Le label No Music’s Land Records a une approche un peu particulière : il sort exclusivement des vinyles d’artistes venant de régions du monde artistiquement négligées par l’industrie musicale. Industrie qui, selon les deux fondateurs, croit qu’un rap américain ou français est forcément meilleur qu’un rap vénézuélien ou marocain, par exemple. Après leur première sortie : Azar Strato (rap sibérien/russe), le label réédite le vinyle du rappeur marocain Small X. Cette sortie est considérée comme étant le premier vinyle de rap 100% marocain jamais produit. Rencontre avec Othmane Bellamine, l’un des deux fondateurs de No Music’s Land Records.
Bonjour Othmane, peux-tu nous parler de ta rencontre avec la culture Hip Hop ?

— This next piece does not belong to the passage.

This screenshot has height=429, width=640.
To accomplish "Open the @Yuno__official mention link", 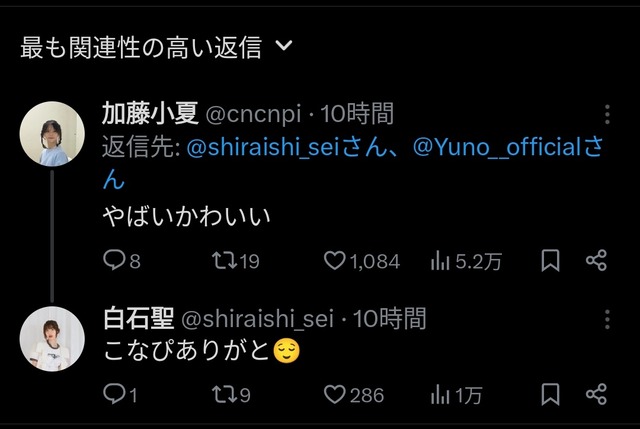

Ma rencontre avec le rap s’est surtout faite grâce à l’un de mes grands frères, un mélange entre des CD’s à lui et ses playlists Winamp très éclectiques. Au Maroc le rap n’était pas aussi répandu qu’en Europe ou en Amérique du Nord mais il existait. Beaucoup de jeunes des années 90 écoutaient du rap sans le pratiquer nécessairement beaucoup. Toujours à travers mon frère, je me rappelle avoir écouté en boucle l’album Still Dre car on l’avait sur CD mais aussi beaucoup de rap français car plus rapide a importer physiquement. Ma première expérience musico-sensorielle rap était l’album L’école du micro d’argent du groupe IAM, je crois que je l’aime toujours autant qu’à l’époque, mon frère aimait aussi beaucoup Chiens de Paille et la scène rap marseillaise de l’époque donc vous imaginez bien que ça a aussi beaucoup influencé mes goûts.
Qu’est-ce que le Hip Hop représentait pour toi à l’époque et que représente t-il maintenant ?
Plus jeune le rap et le Hip Hop représentaient pour moi un style, une prestance et une manière de raconter les choses, une forme d’aura artistique charismatique. Mais là en grandissant, je pense sincèrement, que ce soit à l’époque ou maintenant, que le Hip Hop a toujours représenté la même chose : la voix d’une jeunesse, qu’elle soit opprimée ou pas et qu’elle soit bien perçue ou pas. Le Hip Hop est souvent le reflet de ce que les jeunes refoulent, de ce qu’ils pensent être justes et de ce qu’ils vivent. C’est le micro que nos politiques ne tendent jamais. Le Hip Hop est le meilleur cours de sociologie sur nos quartiers et nos jeunesses, reste à voir qui comprend les nuances et les codes, et qui en décèle le sens.
À titre personnel, est-ce que tu t’intéresses aussi aux autres disciplines artistiques du Hip Hop (graffiti, DJing, danse…) ?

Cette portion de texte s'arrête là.